What does one do in such a case—the wild waves going up and down, the gulls screaming at you, the buzzards sniffing at you as if you were already so much tripe, and the sky so full of glory yet empty of hope? I’ll tell you what you do, if you have an ounce of sense left in you. I’ll give it to you the way William Blake answered when a visitor once asked him what he did in moments of dire extremity. William Blake calmly turned to his good wife Kate, his helpmate, and he said to her: “Kate, what do we do in such cases?” And his dear Kate replied: “Why, we get down on our knees and pray, don’t we, Mr. Blake?”

  That’s what I did, and that’s what every bleeding mother’s son has to do when things get too unbearable.

  8.

  If ever I should find time hanging heavy on my hands I know what to do: hop in my car, drive to Los Angeles, and search out the files which are kept in steel cabinets in the Special Collections Division of the University Library there. In these files are the thousands of letters which, at their urgent request, I have been turning over to the library ever since I have been in Big Sur. They are for posterity, I suppose. Unfortunately, some of the best ones, the maddest, the craziest, I burned (at my wife’s instigation) shortly before the library made its request.

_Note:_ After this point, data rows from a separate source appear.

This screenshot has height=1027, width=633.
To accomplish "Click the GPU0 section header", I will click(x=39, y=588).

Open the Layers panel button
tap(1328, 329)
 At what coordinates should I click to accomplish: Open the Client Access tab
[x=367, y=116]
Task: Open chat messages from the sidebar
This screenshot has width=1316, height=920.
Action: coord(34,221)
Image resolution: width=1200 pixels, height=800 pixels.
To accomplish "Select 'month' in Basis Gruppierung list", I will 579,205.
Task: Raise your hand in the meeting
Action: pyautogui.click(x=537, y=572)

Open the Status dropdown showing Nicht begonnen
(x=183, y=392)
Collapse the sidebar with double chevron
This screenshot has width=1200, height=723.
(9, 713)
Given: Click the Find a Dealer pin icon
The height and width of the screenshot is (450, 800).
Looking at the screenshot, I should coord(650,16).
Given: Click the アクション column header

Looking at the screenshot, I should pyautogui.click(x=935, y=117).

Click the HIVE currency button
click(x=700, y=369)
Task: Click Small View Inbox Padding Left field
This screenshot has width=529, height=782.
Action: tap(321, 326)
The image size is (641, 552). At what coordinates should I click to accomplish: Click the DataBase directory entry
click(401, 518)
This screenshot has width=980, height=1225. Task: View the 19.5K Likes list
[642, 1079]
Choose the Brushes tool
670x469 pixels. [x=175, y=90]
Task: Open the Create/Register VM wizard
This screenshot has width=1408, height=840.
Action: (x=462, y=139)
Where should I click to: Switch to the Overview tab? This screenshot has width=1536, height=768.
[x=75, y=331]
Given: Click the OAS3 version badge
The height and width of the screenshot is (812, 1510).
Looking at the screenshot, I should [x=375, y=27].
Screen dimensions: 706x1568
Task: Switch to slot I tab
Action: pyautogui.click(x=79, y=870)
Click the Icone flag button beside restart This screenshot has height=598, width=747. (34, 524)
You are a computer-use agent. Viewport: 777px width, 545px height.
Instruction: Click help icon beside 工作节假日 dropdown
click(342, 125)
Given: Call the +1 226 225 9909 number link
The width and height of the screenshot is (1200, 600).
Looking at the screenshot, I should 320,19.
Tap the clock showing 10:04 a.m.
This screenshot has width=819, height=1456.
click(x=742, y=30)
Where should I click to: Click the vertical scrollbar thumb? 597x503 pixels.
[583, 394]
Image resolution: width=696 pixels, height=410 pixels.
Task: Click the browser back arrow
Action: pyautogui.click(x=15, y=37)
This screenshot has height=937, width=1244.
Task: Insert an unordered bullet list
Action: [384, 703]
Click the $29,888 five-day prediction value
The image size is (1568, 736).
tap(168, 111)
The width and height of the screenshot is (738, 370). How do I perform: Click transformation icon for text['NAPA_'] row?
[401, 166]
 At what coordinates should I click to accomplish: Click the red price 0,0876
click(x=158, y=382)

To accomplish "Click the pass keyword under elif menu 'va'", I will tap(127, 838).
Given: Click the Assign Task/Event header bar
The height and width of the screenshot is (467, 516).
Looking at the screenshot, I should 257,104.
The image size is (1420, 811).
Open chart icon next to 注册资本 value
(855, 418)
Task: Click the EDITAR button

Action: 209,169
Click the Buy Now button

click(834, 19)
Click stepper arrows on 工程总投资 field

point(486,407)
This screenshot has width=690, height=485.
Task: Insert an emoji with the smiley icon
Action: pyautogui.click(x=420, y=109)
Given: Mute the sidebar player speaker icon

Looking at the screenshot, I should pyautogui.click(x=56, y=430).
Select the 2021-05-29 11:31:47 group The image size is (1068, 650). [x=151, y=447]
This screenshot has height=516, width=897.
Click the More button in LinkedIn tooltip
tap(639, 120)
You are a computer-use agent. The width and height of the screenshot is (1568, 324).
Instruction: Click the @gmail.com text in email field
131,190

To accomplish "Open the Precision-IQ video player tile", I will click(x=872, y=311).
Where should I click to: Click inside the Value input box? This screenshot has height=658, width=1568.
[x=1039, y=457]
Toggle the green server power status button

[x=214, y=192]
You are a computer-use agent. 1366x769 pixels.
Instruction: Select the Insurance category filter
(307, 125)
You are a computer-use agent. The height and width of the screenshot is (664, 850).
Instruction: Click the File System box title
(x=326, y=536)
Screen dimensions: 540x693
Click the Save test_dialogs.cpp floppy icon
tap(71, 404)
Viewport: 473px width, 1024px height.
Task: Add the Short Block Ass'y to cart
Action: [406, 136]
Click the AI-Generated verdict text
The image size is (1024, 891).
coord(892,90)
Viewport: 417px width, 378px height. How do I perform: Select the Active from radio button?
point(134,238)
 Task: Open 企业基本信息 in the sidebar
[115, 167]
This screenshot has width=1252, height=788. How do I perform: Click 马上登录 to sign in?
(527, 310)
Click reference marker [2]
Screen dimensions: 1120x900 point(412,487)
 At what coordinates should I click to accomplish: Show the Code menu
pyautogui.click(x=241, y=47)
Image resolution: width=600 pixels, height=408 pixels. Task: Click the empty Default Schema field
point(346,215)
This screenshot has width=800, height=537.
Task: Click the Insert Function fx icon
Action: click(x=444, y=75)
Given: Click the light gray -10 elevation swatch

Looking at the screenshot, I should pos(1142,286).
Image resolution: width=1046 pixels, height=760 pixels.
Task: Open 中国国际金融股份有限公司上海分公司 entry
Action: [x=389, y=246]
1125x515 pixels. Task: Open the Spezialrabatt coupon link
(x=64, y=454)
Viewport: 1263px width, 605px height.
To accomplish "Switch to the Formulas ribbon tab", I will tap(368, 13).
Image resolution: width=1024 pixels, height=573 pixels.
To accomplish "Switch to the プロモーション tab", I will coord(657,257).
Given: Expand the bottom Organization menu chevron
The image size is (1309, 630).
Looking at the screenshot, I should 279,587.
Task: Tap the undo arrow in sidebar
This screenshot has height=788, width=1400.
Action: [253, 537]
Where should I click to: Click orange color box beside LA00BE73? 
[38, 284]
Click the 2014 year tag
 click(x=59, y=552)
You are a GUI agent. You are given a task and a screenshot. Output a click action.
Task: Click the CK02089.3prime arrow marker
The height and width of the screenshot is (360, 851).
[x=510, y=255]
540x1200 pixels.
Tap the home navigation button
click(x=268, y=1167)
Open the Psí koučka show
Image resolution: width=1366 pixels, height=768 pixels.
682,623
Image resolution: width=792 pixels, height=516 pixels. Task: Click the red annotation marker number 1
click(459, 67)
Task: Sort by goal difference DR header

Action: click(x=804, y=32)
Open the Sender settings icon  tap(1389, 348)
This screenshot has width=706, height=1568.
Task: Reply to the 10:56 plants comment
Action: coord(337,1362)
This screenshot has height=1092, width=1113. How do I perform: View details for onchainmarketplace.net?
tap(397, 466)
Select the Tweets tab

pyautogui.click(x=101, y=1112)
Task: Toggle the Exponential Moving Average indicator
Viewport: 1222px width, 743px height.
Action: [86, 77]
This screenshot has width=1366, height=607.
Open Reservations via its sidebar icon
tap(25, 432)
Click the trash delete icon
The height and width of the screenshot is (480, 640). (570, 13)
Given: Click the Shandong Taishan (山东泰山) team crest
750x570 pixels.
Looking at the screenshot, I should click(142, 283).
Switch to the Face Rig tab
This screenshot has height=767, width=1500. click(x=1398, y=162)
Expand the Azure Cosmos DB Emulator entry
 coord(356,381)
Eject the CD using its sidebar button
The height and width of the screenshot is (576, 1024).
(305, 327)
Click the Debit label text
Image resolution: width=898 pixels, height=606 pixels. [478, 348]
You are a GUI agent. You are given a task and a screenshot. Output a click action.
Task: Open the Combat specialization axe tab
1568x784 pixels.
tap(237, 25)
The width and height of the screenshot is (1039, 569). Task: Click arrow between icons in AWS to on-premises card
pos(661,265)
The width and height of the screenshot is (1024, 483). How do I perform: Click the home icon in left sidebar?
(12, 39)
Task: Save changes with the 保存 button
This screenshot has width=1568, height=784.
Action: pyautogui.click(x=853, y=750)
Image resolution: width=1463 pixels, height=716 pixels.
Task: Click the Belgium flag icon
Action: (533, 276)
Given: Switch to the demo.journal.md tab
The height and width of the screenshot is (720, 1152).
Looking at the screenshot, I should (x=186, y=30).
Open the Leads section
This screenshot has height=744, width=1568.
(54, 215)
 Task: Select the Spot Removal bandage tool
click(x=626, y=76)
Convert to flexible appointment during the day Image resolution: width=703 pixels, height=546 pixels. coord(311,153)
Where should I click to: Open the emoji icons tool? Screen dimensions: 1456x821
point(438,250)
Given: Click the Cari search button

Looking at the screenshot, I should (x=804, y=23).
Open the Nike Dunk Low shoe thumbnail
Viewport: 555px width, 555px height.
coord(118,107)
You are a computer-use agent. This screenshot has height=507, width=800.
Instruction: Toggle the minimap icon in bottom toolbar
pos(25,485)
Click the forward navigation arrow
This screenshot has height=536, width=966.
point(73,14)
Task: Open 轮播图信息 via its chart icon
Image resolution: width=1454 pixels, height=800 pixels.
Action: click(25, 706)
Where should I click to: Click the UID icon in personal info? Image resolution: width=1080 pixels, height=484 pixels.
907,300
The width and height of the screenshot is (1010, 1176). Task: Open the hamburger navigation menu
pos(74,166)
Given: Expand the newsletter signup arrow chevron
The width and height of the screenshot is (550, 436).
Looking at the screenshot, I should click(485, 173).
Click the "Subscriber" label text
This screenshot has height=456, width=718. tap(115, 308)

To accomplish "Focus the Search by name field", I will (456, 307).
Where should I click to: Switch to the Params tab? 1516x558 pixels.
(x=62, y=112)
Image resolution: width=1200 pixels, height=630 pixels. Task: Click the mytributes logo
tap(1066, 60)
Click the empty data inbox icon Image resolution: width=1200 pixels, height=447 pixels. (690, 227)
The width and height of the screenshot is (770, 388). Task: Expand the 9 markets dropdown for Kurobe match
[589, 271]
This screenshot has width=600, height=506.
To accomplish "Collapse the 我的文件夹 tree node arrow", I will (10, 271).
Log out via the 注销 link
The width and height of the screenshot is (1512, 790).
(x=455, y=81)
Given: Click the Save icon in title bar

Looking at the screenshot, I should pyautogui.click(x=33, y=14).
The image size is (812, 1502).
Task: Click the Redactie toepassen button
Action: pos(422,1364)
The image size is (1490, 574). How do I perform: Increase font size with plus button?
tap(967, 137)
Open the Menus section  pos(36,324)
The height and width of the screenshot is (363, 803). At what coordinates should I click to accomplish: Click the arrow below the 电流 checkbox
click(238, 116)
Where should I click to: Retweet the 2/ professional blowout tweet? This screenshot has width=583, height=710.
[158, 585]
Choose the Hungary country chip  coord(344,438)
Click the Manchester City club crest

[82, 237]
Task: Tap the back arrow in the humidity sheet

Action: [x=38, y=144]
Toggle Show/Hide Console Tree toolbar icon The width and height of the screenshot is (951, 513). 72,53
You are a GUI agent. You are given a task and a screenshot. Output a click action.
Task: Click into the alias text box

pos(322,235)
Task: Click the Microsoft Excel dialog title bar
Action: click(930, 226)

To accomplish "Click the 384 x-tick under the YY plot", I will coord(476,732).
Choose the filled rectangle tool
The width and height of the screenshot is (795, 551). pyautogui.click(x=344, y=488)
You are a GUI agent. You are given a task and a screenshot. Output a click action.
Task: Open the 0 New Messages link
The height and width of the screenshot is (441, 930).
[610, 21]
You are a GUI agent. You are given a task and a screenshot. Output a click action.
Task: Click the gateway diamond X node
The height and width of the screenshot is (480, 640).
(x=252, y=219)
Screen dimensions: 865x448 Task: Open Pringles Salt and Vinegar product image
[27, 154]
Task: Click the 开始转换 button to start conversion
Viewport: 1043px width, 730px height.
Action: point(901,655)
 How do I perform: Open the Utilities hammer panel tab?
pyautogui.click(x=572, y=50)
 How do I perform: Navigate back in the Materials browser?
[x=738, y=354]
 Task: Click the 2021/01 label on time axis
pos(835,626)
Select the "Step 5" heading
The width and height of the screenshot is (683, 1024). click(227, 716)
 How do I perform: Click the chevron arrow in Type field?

Before that, in New York, and again in Paris (when leaving for Greece), I got rid of a short ton of correspondence which I then thought of no importance, even for “posterity.”

  With the letters, bien entendu, arrive manuscripts, beautifully printed poems, books of indescribable variety, checks, wedding and funeral announcements (why not divorce notices also?), photos of newborn infants (the spawn of my fans), theses (dozens of them), lecture programs, excerpts from books, clippings, reviews in a dozen different languages, requests for photos or autographs, plans for a new world, appeals for funds, pleas to help stop the execution of this or that innocent one, pamphlets and monographs ranging in subject matter from dietary cures to the true nature of Zoroastrianism.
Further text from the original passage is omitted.